** Start of Page **
DataMed Data Discovery Index

<< Go Back

Metadata

Name: TDMentions: A Dataset of Technical Debt Mentions in Online Posts
Repository: ZENODO
Identifier: doi:10.5281/zenodo.2593142
Description: # TDMentions: A Dataset of Technical Debt Mentions in Online Posts (version 1.0)

TDMentions is a dataset that contains mentions of technical debt from Reddit, Hacker News, and Stack Exchange. It also contains a list of blog posts on Medium that were tagged as technical debt. The dataset currently contains approximately 35,000 items. 

## Data collection and processing

The dataset is mainly collected from existing datasets. We used data from:

- the archive of Reddit posts by Jason Baumgartner (available at [https://pushshift.io](https://pushshift.io), 
- the archive of Hacker News available at Google's BigQuery (available at [https://console.cloud.google.com/marketplace/details/y-combinator/hacker-news](https://console.cloud.google.com/marketplace/details/y-combinator/hacker-news)), and the Stack Exchange data dump (available at [https://archive.org/details/stackexchange](https://archive.org/details/stackexchange)). 
- the [GHTorrent](http://ghtorrent.org) project 
- the [GH Archive](https://www.gharchive.org)
** End of Page **
** Start of Provided records **
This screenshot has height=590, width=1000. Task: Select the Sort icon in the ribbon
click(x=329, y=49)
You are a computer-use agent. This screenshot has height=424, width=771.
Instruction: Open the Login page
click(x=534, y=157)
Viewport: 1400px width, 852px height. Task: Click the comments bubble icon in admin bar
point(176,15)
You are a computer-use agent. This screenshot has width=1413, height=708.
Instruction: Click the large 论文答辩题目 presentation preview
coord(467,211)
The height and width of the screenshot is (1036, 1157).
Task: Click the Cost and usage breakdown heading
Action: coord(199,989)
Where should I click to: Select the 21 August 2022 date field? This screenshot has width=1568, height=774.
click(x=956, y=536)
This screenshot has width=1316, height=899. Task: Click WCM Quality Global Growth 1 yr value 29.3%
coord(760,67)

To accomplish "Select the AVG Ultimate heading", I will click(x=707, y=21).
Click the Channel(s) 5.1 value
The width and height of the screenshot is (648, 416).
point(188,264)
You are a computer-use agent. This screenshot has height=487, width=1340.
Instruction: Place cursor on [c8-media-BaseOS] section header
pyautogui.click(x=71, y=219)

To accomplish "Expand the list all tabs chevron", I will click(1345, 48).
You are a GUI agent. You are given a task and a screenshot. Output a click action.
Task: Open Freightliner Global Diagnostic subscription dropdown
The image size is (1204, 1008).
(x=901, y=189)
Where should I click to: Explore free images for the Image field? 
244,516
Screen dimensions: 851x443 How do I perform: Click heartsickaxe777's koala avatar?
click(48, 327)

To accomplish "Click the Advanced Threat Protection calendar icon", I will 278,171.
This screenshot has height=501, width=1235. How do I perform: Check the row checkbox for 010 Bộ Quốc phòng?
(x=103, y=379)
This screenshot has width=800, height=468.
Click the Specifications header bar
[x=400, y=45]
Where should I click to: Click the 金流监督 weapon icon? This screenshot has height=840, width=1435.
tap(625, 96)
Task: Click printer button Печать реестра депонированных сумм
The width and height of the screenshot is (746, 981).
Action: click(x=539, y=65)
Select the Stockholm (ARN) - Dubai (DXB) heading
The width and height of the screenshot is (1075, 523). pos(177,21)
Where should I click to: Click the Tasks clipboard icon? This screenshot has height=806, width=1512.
** End of Provided records **
- **What to work on**:
a) Decide whether each statement agrees with the TDMentions page, answering yes or no and quoting the words from the page that settle it: (i) The dataset holds roughly 35,000 items. (ii) The dataset is stored in the Figshare repository. (iii) The Hacker News archive was taken from pushshift.io.
b) Answer these questions from the TDMentions page:
(i) What identifier is given for the dataset?
(ii) Whose archive of Reddit posts was used?
(iii) Which version of the dataset is described?
c) Resume the TDMentions dataset description right after its last line.
The records have no connection to the TDMentions page.

- **Replies**:
a)
(i) Yes: "The dataset currently contains approximately 35,000 items."
(ii) No: "Repository: ZENODO"
(iii) No: "the archive of Hacker News available at Google's BigQuery"

b)
(i) doi:10.5281/zenodo.2593142
(ii) Jason Baumgartner's
(iii) Version 1.0

c)
The data set currently contains data from the start of each source/service until 2018-12-31. For GitHub, we currently only include data from 2015-01-01.

We use the regular expression `tech(nical)?[\s\-_]*?debt` to find mentions in all sources except for Medium. We decided to limit our matches to variations of technical debt and tech debt. Other shorter forms, such as TD, can result in too many false positives. For Medium, we used the tag `technical-debt`. 

## Data Format

The dataset is stored as a compressed (bzip2) JSON file with one JSON object per line. Each mention is represented as a JSON object with the following keys.

- `id`: the id used in the original source. We use the URL path to identify Medium posts.
- `body`: the text that contains the mention. This is either the comment or the title of the post. For Medium posts this is the title and subtitle (which might not mention technical debt, since posts are identified by the tag).
- `created_utc`: the time the item was posted in seconds since epoch in UTC. 
- `author`: the author of the item. We use the username or userid from the source.
- `source`: where the item was posted. Valid sources are:
    - HackerNews Comment
    - HackerNews Job
    - HackerNews Submission
    - Reddit Comment
    - Reddit Submission
    - StackExchange Answer
    - StackExchange Comment
    - StackExchange Question
    - Medium Post
- `meta`: Additional information about the item specific to the source. This includes, e.g., the subreddit a Reddit submission or comment was posted to, the score, etc. We try to use the same names, e.g., `score` and `num_comments` for keys that have the same meaning/information across multiple sources.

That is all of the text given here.